Le rideau se baisse, et c'est déjà l'heure de la troisième surprise, l'apparition de Juan Lara qui offre l'un des plus beaux moments de la soirée en interprétant des saetas depuis l'un des balcons du Teatro Villamarta alors que Maria del Mar Moreno recouverte d'une mantille, le regarde d'en bas depuis l'avant-scène d'un air à la fois implorant et empreint de dévotion. Car Jerez c'est aussi cela, la Semaine Sainte, et il n'est pas rare de croiser des entraînements de pasos dans les rues de la ville durant le festival.
Antonio Malena poursuit por tonas, et puis vient le moment que tout le monde attend, le baile por siguiriya de Maria del Mar Moreno, ce cante si symbolique aussi de Jerez, pour lequel elle est prête à se damner et donne tout avec la complicité d'Antonio Malena avec qui elle forme une paire artistique inséparable.
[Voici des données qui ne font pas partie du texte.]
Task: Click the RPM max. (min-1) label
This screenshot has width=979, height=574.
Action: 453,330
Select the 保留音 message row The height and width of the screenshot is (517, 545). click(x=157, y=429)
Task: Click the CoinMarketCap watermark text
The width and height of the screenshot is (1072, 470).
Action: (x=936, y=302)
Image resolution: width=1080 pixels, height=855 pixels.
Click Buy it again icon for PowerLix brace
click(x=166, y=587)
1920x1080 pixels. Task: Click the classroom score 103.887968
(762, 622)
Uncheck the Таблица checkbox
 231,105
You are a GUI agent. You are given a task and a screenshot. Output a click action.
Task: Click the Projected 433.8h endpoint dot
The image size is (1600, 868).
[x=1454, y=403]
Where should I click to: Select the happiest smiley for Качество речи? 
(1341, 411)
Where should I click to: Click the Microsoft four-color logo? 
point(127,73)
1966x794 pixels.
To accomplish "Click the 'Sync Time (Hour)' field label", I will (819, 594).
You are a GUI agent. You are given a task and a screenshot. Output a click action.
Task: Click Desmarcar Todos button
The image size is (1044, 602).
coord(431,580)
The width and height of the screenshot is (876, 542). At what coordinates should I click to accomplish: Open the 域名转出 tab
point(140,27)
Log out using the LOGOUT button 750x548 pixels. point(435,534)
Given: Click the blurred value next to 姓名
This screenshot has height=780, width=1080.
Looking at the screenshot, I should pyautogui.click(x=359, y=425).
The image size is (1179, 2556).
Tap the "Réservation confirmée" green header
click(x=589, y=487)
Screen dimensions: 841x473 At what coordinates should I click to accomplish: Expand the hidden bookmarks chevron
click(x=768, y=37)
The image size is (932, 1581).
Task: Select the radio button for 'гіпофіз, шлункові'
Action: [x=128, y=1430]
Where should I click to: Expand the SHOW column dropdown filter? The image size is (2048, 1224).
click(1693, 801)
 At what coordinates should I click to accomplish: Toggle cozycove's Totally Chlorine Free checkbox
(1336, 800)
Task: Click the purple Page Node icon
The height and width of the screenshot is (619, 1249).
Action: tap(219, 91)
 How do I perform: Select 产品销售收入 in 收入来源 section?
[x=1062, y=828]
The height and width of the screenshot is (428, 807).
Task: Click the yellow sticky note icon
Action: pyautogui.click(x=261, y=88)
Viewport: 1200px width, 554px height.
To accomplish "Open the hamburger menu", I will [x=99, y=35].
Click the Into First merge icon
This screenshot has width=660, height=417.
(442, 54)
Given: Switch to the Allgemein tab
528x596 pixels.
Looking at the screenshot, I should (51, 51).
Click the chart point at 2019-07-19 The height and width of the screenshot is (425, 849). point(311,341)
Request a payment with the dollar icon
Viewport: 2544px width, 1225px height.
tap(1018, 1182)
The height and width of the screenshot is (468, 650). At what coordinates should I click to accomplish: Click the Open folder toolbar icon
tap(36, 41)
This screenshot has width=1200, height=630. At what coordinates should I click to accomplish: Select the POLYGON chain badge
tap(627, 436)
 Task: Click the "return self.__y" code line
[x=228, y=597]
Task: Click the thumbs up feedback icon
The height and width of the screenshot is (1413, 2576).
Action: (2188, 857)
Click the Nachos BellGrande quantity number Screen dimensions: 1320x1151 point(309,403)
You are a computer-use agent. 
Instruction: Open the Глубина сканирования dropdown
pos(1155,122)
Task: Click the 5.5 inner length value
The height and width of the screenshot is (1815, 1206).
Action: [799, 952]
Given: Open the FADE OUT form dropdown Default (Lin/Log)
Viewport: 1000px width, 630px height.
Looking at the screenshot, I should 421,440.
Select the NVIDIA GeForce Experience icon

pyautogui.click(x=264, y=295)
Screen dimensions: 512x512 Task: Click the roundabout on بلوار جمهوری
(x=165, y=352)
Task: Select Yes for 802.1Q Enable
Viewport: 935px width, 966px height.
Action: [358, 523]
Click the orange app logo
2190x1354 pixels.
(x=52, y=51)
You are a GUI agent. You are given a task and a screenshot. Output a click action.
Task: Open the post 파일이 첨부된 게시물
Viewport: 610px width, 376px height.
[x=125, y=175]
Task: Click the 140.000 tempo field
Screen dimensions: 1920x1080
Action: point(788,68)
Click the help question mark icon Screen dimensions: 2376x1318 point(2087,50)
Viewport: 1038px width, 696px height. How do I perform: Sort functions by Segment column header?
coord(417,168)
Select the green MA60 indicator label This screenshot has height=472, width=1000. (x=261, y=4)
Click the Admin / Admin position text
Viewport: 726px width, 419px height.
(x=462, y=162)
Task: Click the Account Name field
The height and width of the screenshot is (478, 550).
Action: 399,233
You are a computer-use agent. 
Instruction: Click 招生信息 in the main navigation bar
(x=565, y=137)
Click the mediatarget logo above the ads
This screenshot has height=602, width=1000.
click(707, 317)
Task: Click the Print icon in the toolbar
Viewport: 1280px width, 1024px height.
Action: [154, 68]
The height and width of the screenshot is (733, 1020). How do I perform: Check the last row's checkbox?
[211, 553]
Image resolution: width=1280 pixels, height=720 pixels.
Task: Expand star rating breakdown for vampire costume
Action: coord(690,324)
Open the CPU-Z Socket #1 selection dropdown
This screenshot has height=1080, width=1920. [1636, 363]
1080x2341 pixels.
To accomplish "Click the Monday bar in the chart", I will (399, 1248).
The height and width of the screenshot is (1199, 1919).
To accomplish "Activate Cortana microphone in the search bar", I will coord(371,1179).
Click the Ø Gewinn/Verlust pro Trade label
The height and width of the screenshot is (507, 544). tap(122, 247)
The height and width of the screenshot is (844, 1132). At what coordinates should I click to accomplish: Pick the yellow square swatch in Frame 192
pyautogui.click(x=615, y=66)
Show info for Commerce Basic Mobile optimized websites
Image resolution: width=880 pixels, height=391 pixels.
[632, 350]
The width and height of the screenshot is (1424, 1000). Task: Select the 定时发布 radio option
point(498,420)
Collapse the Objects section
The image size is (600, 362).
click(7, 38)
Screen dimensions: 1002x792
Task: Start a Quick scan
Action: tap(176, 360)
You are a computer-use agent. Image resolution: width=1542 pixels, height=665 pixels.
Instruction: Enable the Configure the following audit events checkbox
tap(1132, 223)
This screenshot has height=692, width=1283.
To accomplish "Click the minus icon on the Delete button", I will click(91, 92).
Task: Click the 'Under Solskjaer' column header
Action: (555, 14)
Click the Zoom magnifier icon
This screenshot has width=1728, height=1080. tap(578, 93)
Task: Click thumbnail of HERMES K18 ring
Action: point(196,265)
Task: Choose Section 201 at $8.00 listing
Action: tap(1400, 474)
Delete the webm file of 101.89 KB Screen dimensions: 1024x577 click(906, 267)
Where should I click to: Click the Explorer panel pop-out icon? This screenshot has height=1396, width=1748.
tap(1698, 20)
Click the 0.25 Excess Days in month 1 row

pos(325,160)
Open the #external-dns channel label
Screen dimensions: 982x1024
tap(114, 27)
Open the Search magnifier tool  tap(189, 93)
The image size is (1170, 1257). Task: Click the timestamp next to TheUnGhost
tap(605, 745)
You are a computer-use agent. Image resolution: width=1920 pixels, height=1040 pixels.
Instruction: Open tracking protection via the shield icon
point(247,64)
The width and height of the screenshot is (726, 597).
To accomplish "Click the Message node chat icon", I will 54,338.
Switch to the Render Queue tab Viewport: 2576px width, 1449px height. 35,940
Le cantaor, véritable pilier du spectacle, est ensuite rejoint par Enrique El Zambo et Mateo Solea qui entament, debout autour d'un tonneau, des bulerias al golpe interprétées por derecho.
Mais il y a encore une suprise, l'intervention de la maestra Angelita Gomez, la première maestra de Maria del Mar Moreno, et notre maestra à toutes et tous, qui se lance dans des marquages de solea por buleria avec l'élégance et la délicatesse qui la caractérisent, portée par le cante protecteur d'Antonio Malena. Angelita est longuement ovationnée par le public, avant de laisser place à une fin de fiesta géante avec tous les protagonistes de la soirée, et un tonnerre d'applaudissements au rythme de buleria pour Maria del Mar Moreno - très émue -, et ses compadres.
Jerez Puro Esencia est le dernier spectacle que j'ai pu voir au Festival de Jerez cette année - grippe oblige - , et il m'a laissée, comme à l'IMA, une excellente impression, transcendée par le fait qu'il se déroulait à Jerez dans un théâtre qui est l'épicentre du festival et qui malgré les difficultés rencontrées ces derniers mois, a su offrir aux aficionados un très grand festival pour ses vingt ans. Muchas gracias Jerez, y hasta el año que viene.